Alguien les había gastado una treta más, para ponerlas en ridículo.

—Esto es obra de Robert —saltó Elizabeth—. Siempre nos hace cosas terribles, Nora. Escondió mis libretas, ensució mis herramientas y puso los ratones de Jenny en el cajón de la señorita Ranger.

—Mi querida niña, no pudo ser Robert. Sabes que los chicos nunca entran en esta parte del edificio. Hubiera sido visto enseguida, siempre hay alguien en el corredor.

—No puede ser otro que Robert —aseguró Elizabeth malhumorada—. Si tienes que culpar a alguien por este desorden, Nora, reprende a Robert.

—No voy a reprender a nadie. Ninguna de las dos sois tan desordenadas. Alguien os ha querido jugar una mala pasada. De todos modos, arreglad inmediatamente las cosas, por favor.

Las niñas, muy enfadadas, se pusieron manos a la obra, sin ver lo complacida que se hallaba Kathleen.

«Ah —se dijo—, Elizabeth y Jenny creen que es Robert quien lo hace. Bien».

Nadie sospechó que fuese ella. Kathleen se sintió más segura.

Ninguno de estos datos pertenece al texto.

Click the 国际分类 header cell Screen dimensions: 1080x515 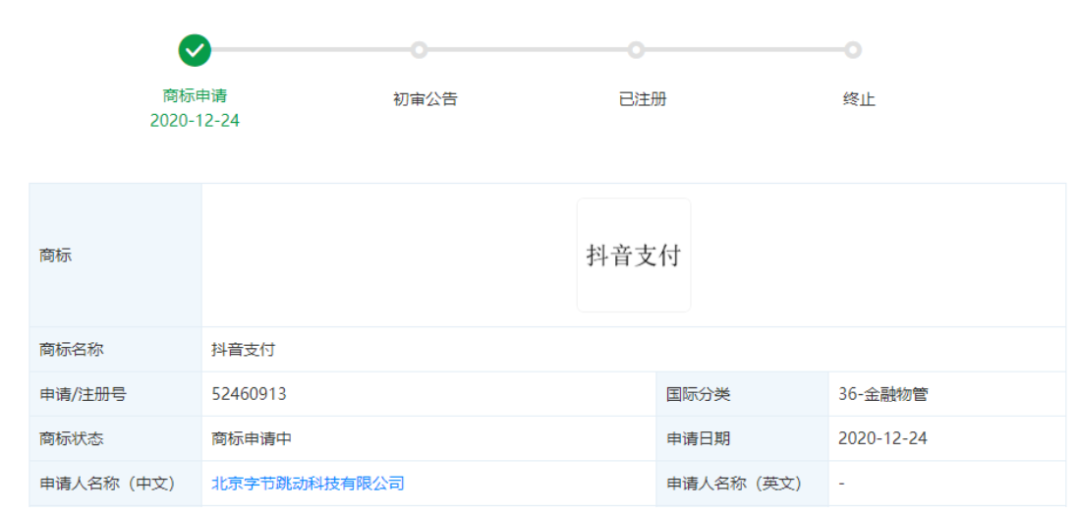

La próxima asamblea escolar se celebraría el viernes por la noche. El jueves sucedió algo que desconcertó sobremanera a Elizabeth. El partido de lacrosse era el sábado y ella había practicado mucho para merecer la selección. Sólo podía ser seleccionado uno de cada grado y ella estaba segura de que participaría.

Cuando fue a consultar el tablero de anuncios, comprobó que allí estaba el nombre de Robert en lugar del suyo.

Allí estaba escrito: «Robert Jones ha sido seleccionado en tercer grado para jugar el partido de lacrosse el sábado, contra la escuela Kinellan».

A Elizabeth se le hizo un nudo en la garganta. ¡Se había esforzado tanto! ¡Ansiaba tanto jugar! Ella era una buena jugadora, buena de verdad. Y aquel horrible y odioso Robert conseguía su lugar. Apenas podía creerlo.

—Es igual —dijo Joan—. Ya tendrás otra oportunidad.

—¡No es igual! —respondió fieramente—. Ahora está delante de mí. Espero que la Junta le castigue y le prohíba jugar el partido.

Robert, pese a encantarle ver escrito su nombre, estaba preocupado. Sabía que Elizabeth y Joan informarían en la Junta y eso no le gustaba. Era algo cobarde y tenía miedo.

Así, cuando llegó el viernes, el muchacho se mostró ansioso. Ojalá la Junta se celebrase después del sábado, de eso modo jugaría antes el partido. Resultaba fabuloso haber sido elegido en lugar de Elizabeth. Se lo merecía, por fisgona.

Llegó la hora de la reunión. Los niños ocuparon sus puestos. Con el semblante grave, pues sabían que iba a ser importante.